__Your instructions__
Can you set down, exactly as they appear below, the lines from the opening of the material through the one bearing "You are a computer-use", minus the pictures?

__Available data__
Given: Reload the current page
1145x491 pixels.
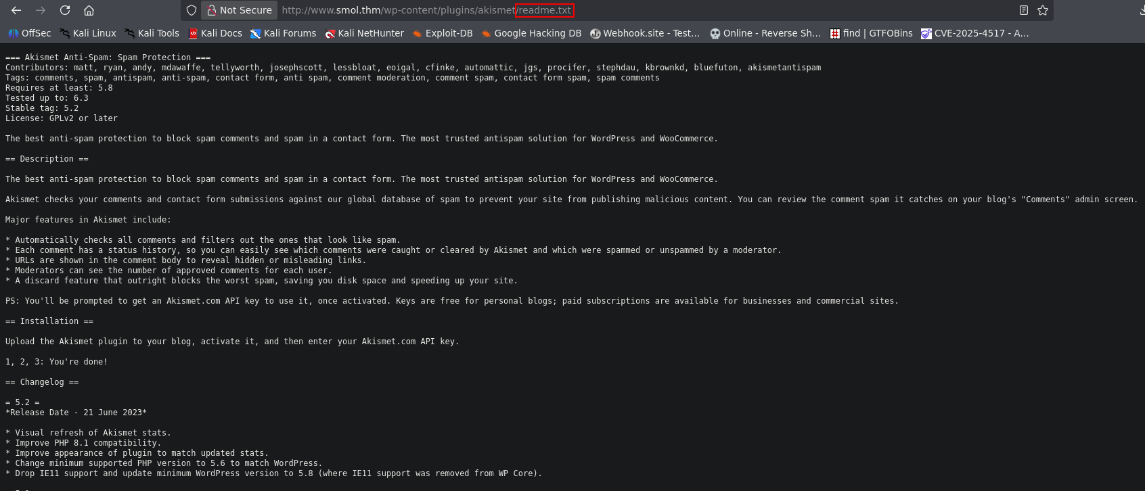Looking at the screenshot, I should point(65,10).
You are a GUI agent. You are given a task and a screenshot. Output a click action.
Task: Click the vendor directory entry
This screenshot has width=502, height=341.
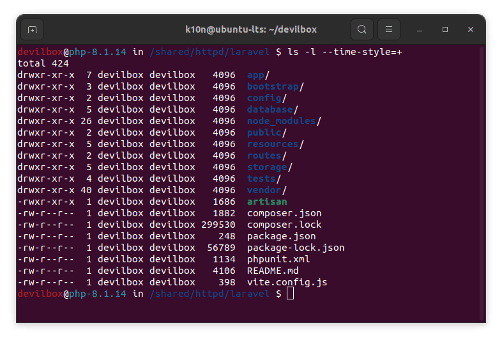tap(264, 190)
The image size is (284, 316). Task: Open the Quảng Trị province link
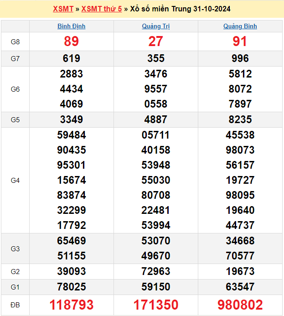pyautogui.click(x=155, y=26)
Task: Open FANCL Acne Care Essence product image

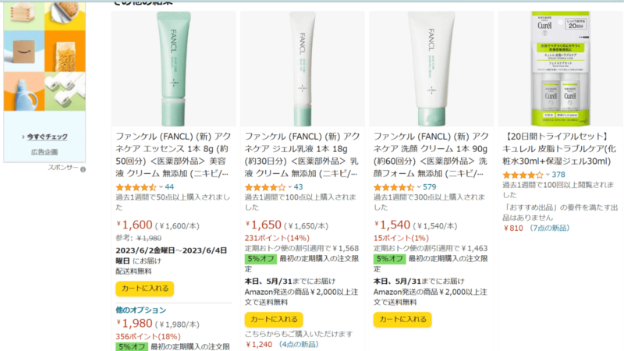Action: (173, 69)
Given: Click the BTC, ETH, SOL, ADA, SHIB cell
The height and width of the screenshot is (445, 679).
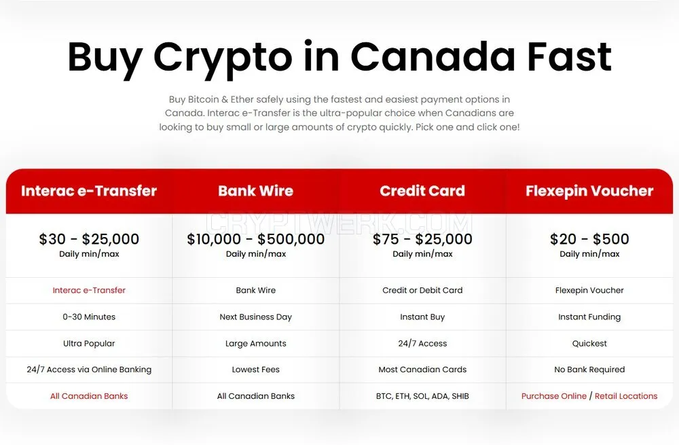Looking at the screenshot, I should [x=422, y=396].
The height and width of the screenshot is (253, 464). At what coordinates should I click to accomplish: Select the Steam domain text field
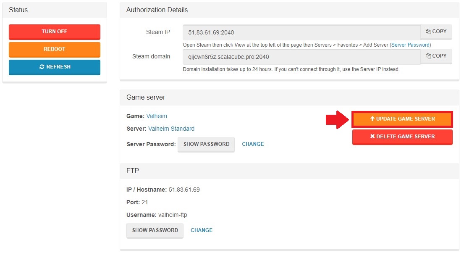(301, 57)
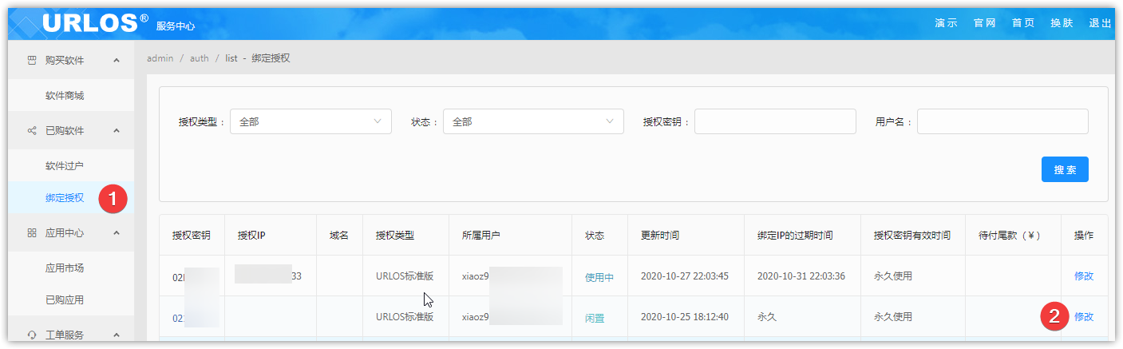Collapse the 购买软件 sidebar section
The height and width of the screenshot is (349, 1123).
coord(117,61)
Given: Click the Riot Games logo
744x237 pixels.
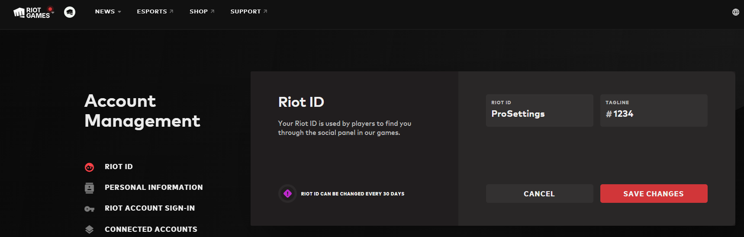Looking at the screenshot, I should [32, 13].
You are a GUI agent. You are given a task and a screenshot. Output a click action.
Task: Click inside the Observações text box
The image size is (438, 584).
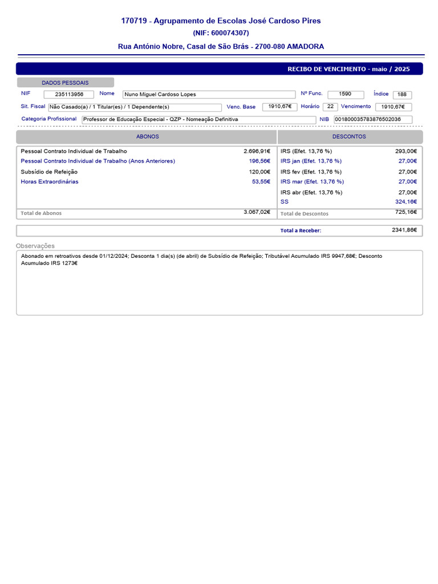(x=220, y=283)
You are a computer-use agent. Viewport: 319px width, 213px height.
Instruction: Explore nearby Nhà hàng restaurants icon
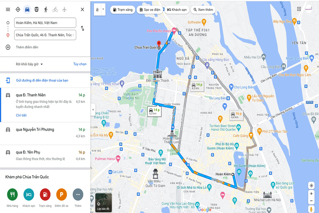point(12,195)
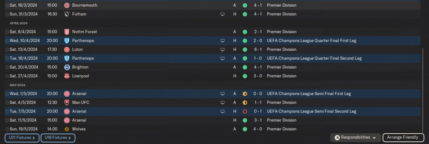Toggle the checkmark beside Sat, 13/4/2024 fixture
The height and width of the screenshot is (144, 429).
point(7,50)
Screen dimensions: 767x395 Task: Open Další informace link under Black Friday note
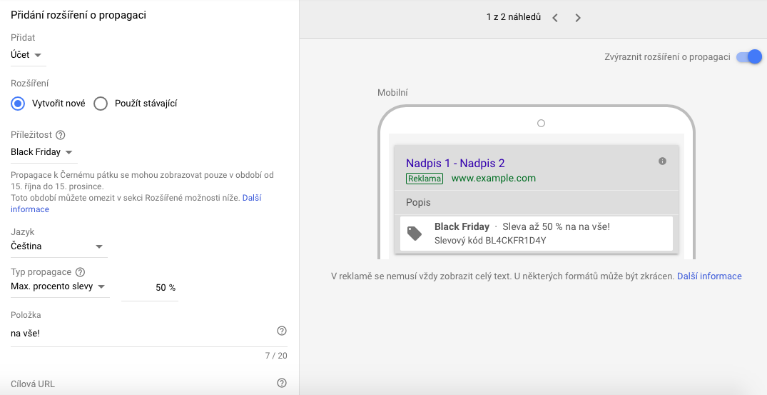[x=136, y=204]
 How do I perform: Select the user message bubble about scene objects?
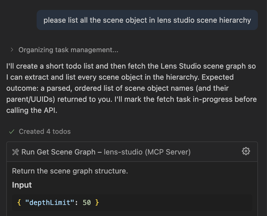pyautogui.click(x=147, y=20)
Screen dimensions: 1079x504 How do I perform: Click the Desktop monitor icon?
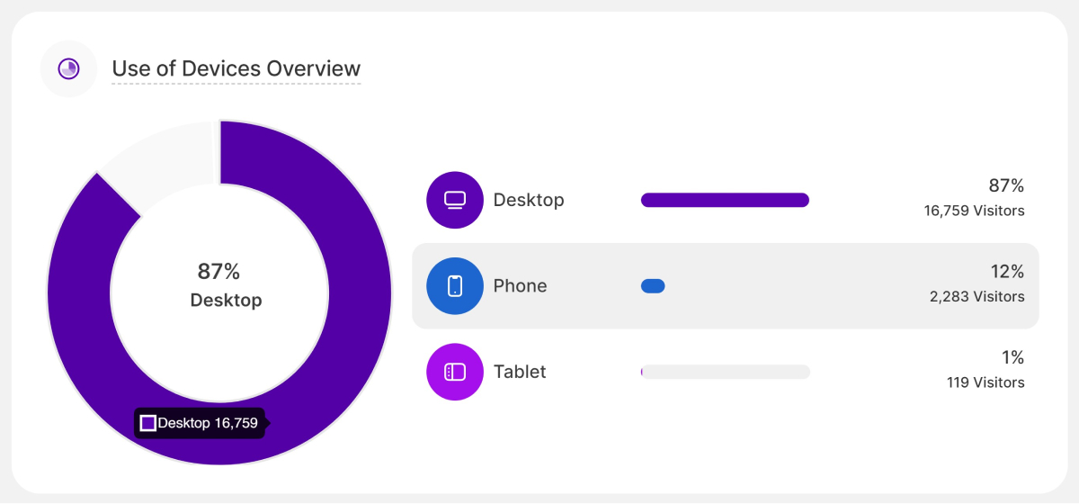click(x=455, y=200)
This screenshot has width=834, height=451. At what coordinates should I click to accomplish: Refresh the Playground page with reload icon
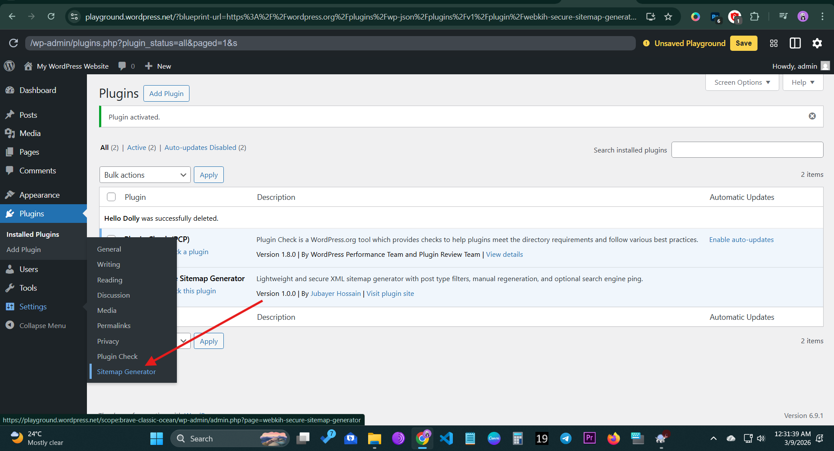pyautogui.click(x=13, y=43)
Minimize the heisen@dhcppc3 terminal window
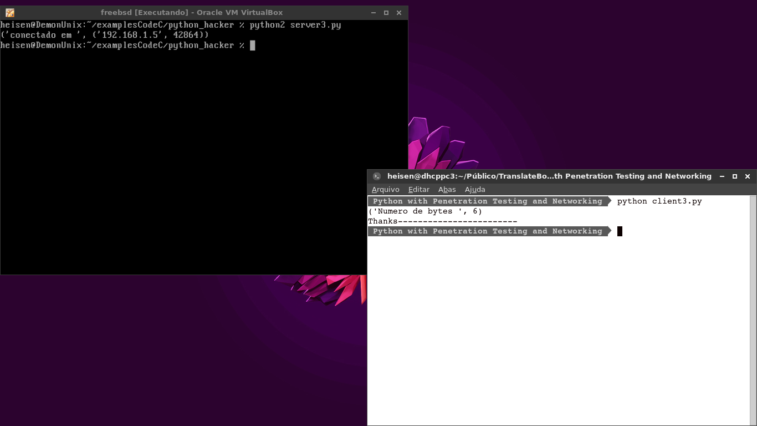 (x=722, y=176)
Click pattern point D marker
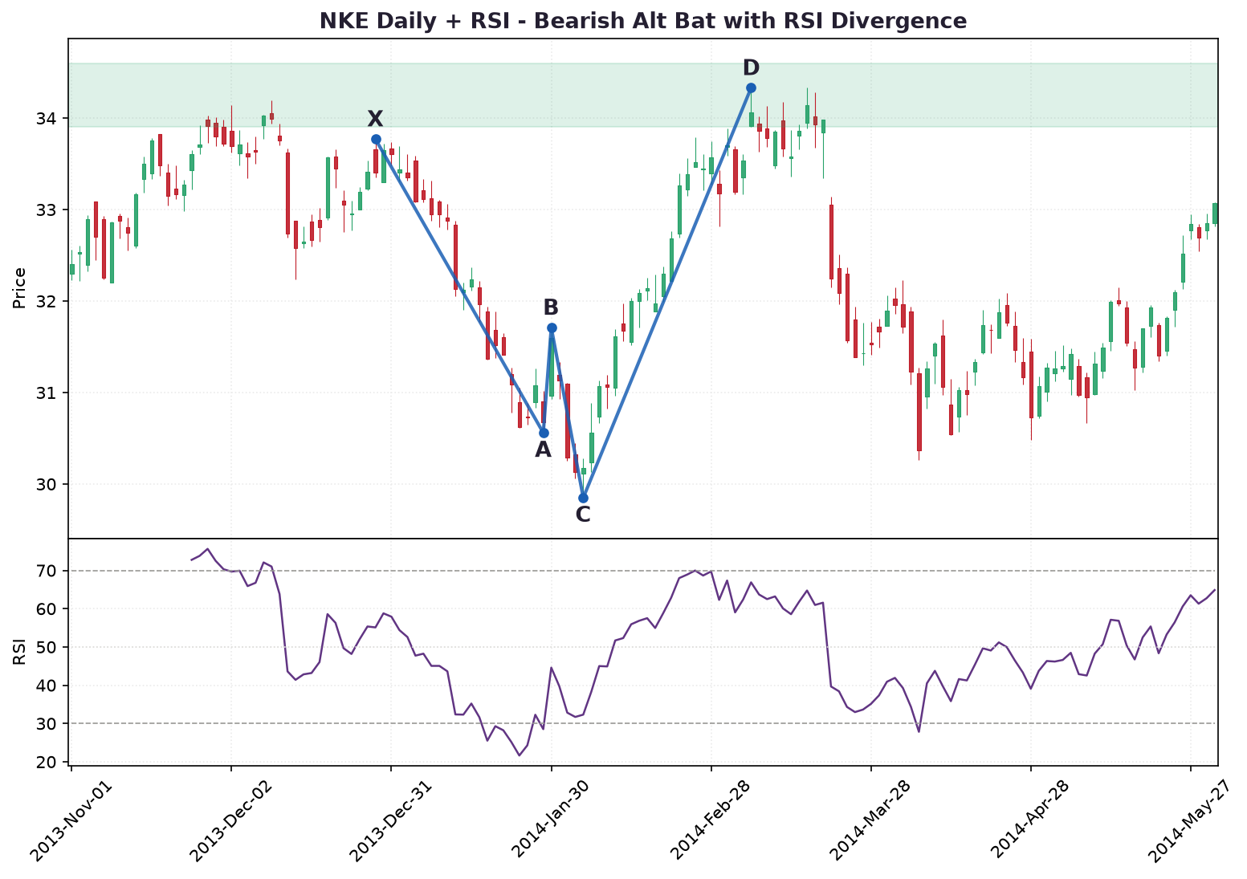Viewport: 1247px width, 879px height. coord(751,87)
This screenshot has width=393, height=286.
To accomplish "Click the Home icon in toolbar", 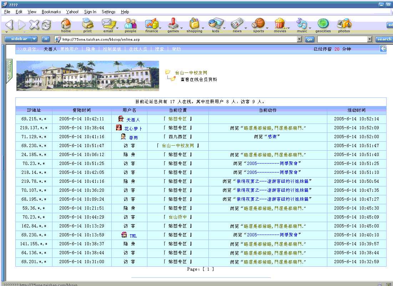I will (x=66, y=25).
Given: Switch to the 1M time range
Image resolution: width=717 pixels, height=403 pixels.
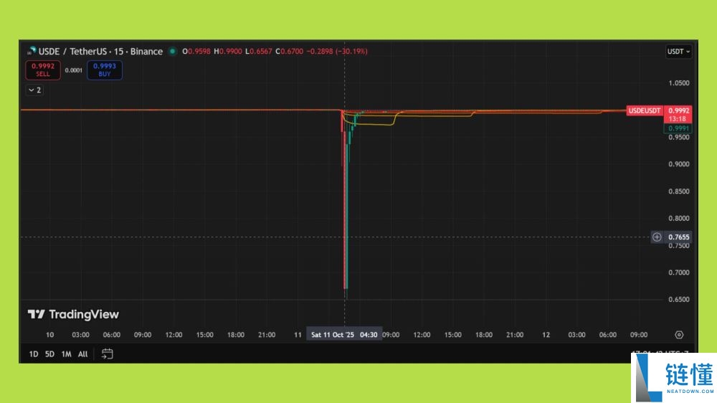Looking at the screenshot, I should pyautogui.click(x=66, y=354).
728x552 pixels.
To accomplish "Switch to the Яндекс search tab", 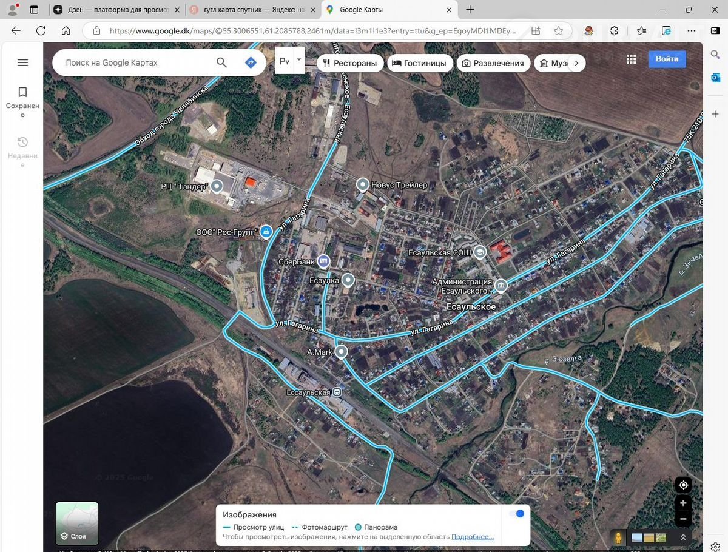I will click(252, 10).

__Exercise output__
Given: Reload the current page
1145x491 pixels.
Looking at the screenshot, I should point(65,10).
You are a GUI agent. You are given a task and a screenshot. Output a click action.
Task: Click the vendor directory entry
This screenshot has width=502, height=341.
tap(264, 190)
The image size is (284, 316). Task: Open the Quảng Trị province link
pyautogui.click(x=155, y=26)
Task: Open FANCL Acne Care Essence product image

Action: (173, 69)
Given: Click the BTC, ETH, SOL, ADA, SHIB cell
The height and width of the screenshot is (445, 679).
Looking at the screenshot, I should [x=422, y=396].
The height and width of the screenshot is (253, 464). At what coordinates should I click to accomplish: Select the Steam domain text field
(301, 57)
Collapse the 购买软件 sidebar section
The height and width of the screenshot is (349, 1123).
coord(117,61)
Given: Click the Riot Games logo
744x237 pixels.
Looking at the screenshot, I should [32, 13].
You are a GUI agent. You are given a task and a screenshot. Output a click action.
Task: Click inside the Observações text box
The image size is (438, 584).
(x=220, y=283)
You are a computer-use agent. Viewport: 319px width, 213px height.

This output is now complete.